One of the people working on the film, a close friend of mine, he had this friend named Cowboy Joe, who was a full-size cowboy, a rough-and-tough cowboy, but he was only two feet tall. He made his grandmother and parents set a table for Cowboy Joe and Cowboy Joe would come and eat, so I could ask this friend, "Come on, you couldn't really see him?" And he said, "He was real. You could see him." That's not uncommon. A lot of people have that, so I understood it as that.
What was the experience of being short-listed to direct The Twilight Saga: Breaking Dawn like?
I didn't really get to have enough thought about what I'd do. There was an outline that followed the book religiously, and I guess the process was that you couldn't really change the story in the book.
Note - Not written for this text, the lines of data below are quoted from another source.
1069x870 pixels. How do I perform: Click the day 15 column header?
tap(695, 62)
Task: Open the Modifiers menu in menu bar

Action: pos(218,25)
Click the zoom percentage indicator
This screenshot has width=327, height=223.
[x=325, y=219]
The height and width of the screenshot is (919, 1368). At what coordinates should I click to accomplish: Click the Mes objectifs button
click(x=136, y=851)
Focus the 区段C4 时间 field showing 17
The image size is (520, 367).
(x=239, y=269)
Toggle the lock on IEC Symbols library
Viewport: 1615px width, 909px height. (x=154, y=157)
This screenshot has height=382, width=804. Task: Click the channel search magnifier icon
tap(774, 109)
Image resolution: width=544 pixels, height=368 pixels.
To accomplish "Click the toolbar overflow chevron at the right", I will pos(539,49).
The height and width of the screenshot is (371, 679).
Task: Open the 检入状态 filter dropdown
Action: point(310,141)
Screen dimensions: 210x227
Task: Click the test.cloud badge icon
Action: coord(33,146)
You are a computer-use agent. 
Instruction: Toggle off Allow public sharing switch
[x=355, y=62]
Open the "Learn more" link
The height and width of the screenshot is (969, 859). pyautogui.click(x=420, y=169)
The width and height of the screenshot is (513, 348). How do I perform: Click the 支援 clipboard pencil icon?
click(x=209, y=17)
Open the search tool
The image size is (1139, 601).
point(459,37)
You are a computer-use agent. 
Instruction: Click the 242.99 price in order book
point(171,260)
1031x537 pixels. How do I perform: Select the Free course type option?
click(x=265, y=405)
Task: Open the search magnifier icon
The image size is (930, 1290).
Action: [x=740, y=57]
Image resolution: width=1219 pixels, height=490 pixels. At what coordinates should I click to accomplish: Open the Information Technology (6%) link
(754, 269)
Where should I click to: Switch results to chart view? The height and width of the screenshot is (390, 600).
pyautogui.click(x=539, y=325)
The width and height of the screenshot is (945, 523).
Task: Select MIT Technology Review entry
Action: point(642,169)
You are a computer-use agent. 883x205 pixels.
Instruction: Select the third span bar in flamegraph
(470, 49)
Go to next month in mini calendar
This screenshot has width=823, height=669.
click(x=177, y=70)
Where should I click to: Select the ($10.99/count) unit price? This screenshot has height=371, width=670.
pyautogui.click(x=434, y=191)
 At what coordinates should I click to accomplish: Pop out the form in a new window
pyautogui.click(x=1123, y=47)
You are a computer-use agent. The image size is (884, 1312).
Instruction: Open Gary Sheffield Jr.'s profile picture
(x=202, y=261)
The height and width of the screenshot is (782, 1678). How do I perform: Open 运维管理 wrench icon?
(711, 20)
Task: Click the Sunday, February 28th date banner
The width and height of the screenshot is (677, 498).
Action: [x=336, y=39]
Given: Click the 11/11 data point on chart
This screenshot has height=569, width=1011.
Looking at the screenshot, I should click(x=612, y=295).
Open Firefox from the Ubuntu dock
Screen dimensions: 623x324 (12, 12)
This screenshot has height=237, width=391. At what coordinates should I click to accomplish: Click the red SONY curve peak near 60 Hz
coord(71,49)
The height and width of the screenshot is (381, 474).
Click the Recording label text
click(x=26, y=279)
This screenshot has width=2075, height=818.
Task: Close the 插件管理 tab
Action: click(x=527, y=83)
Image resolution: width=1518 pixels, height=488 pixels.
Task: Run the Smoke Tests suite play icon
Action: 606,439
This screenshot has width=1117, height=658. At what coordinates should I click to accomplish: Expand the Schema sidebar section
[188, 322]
You couldn't start telling it backwards, or anything. I knew that was going to be the case and I didn't really get very far because I didn't get the job.
I didn't do a lot of pre-work, which I think is why I didn't get the job. I didn't have a way to sell myself when I went into the meeting. I wasn't really aware that as a director working with material that already existed, it was something that directors were expected to do. On a bigger show like that, they want to see a commitment. They want to see that you thought about the visuals and [to be] sort of like a writer. When a writer goes into these types of meetings it's become the norm for him to have already done all the work, which didn't used to be the case.
Could you see yourself working on that massive a scale?
I was trying to get the job. Yeah, I imagined I could see myself [doing it]. I have worked on projects that sort of feel like that. They were never as big as that. They were never projects that had three episodes that have preceded it and all these fans that were expecting things, but I just was going to give it a go.